**EXERCISE REQUIREMENTS**
Rewrite the entries starting at the line containing "Where should I" and ending at the line containing "Task: Disable the GlobalShadows checkbox", replacing "checkbox" with "toggle" and leaving everything else unchanged. Leave out the pictures.

**DATA ROWS**
BEGIN

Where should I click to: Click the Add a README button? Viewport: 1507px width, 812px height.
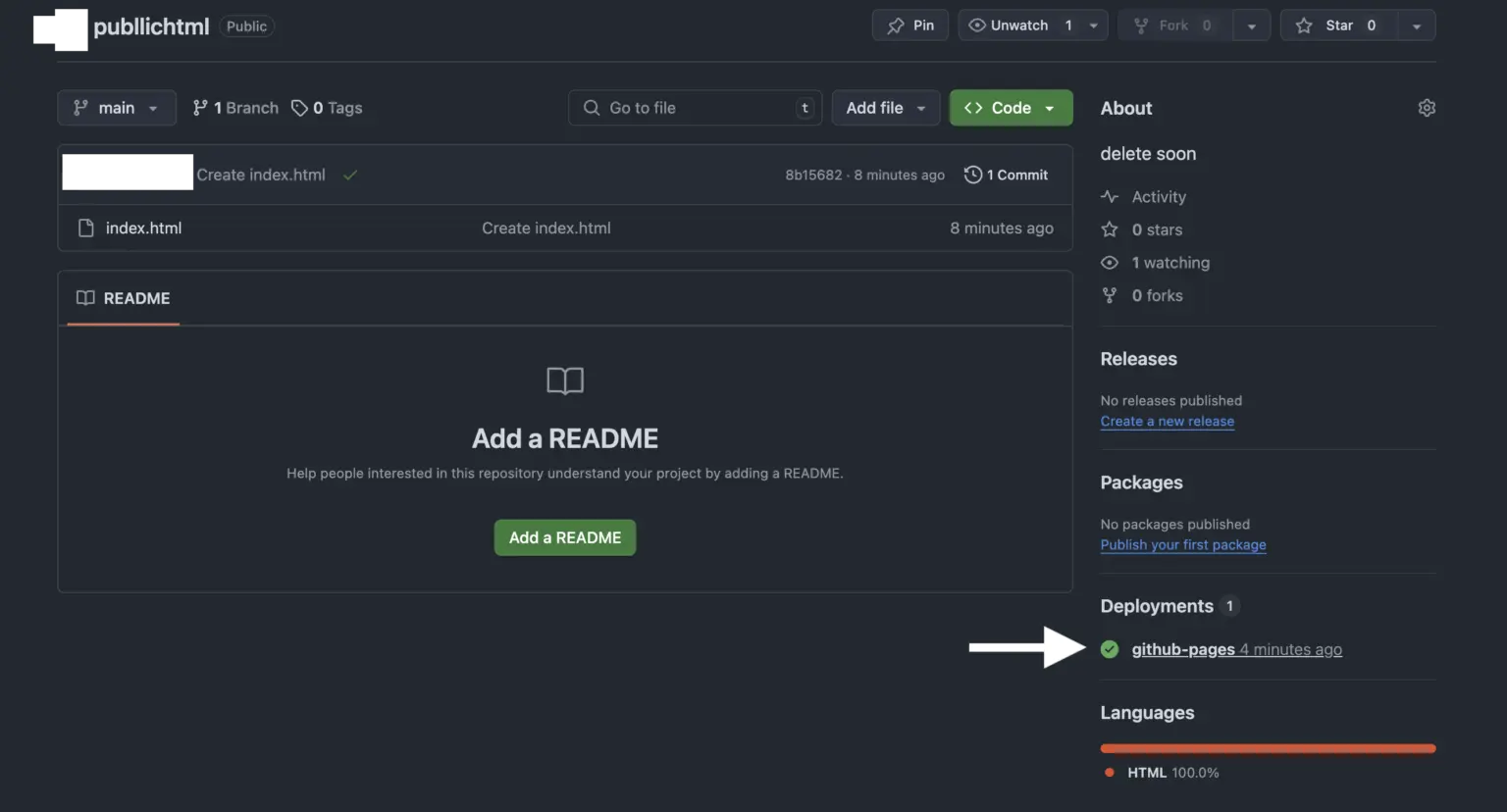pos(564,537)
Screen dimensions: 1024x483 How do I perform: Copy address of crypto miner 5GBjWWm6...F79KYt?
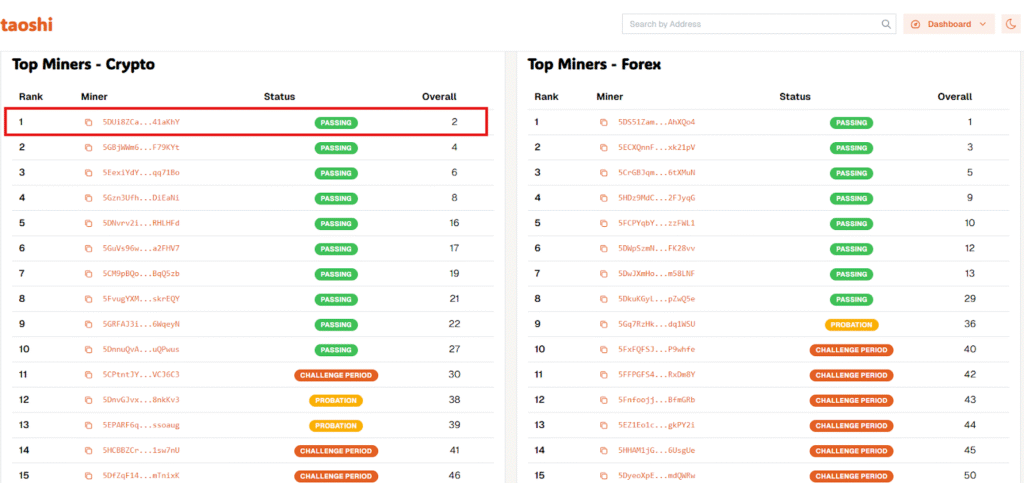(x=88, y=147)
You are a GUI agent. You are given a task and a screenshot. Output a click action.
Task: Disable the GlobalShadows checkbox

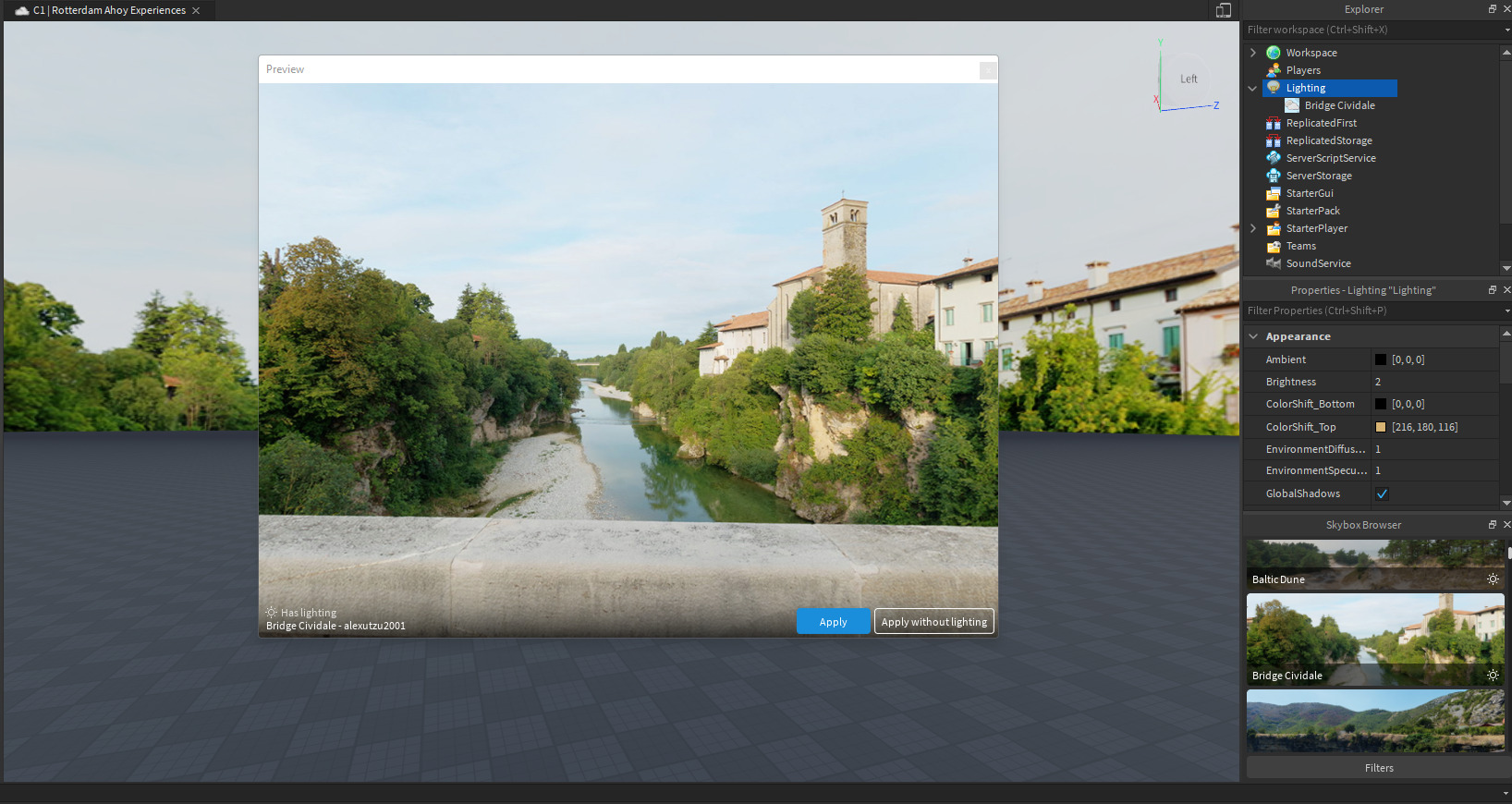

END
BEGIN

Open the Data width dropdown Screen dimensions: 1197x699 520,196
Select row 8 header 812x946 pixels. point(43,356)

END
BEGIN

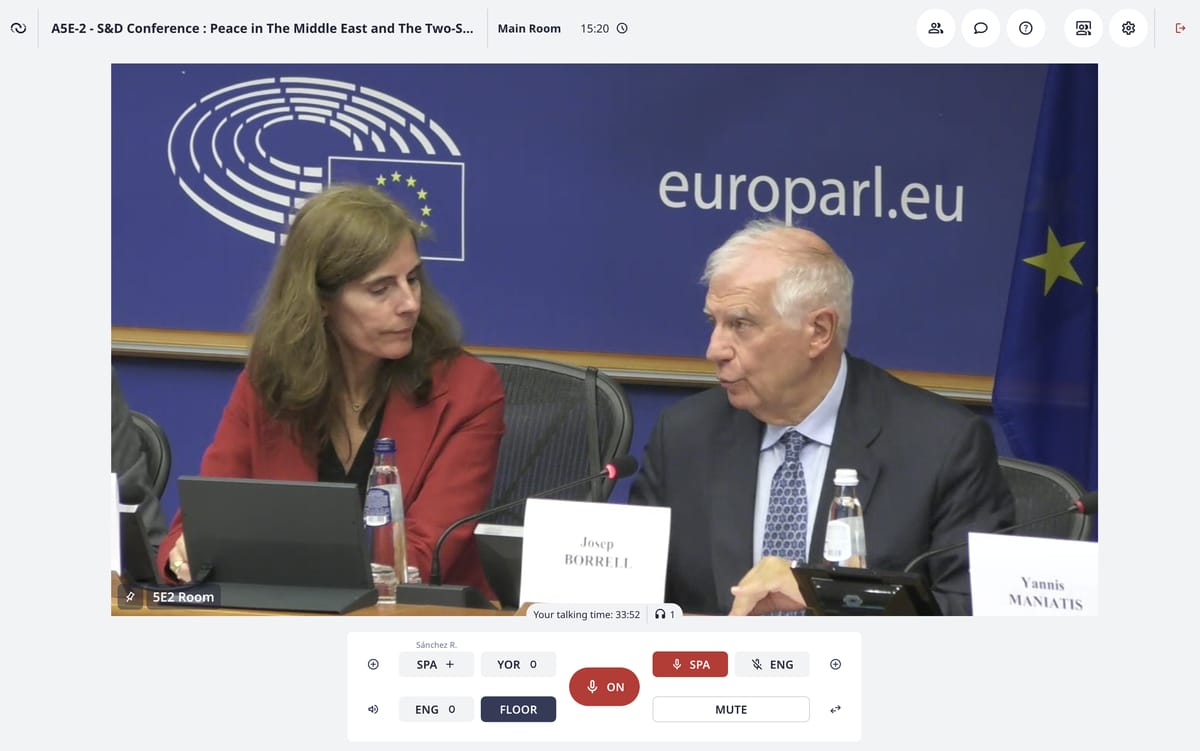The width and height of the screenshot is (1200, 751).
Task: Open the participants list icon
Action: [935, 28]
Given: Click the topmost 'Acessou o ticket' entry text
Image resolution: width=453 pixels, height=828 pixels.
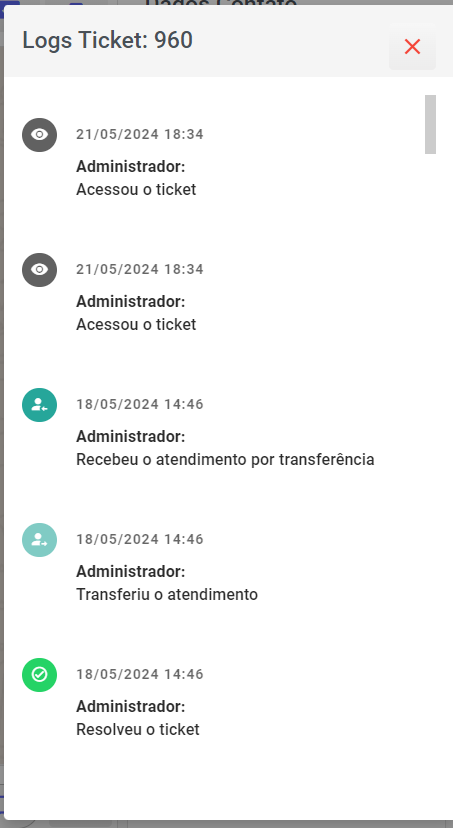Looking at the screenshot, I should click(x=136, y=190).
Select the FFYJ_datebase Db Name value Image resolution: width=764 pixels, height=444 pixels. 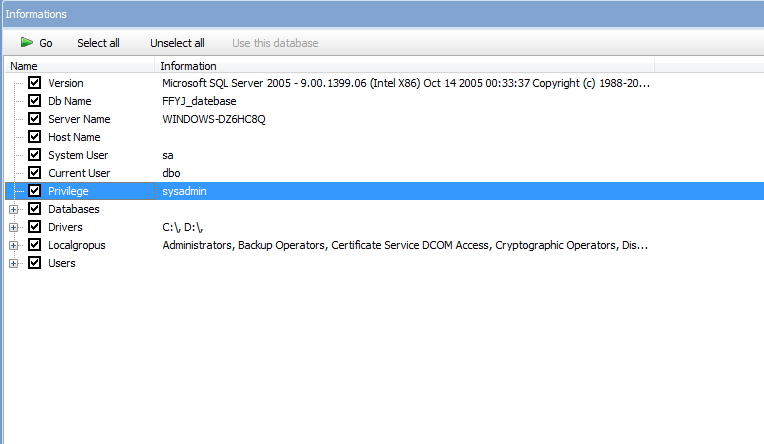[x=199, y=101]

END

**FINISHED ANSWER**
Where should I click to: Click the Add a README button? Viewport: 1507px width, 812px height.
pos(564,537)
Screen dimensions: 1024x483 How do I perform: Copy address of crypto miner 5GBjWWm6...F79KYt?
(x=88, y=147)
You are a GUI agent. You are given a task and a screenshot. Output a click action.
Task: Disable the GlobalShadows toggle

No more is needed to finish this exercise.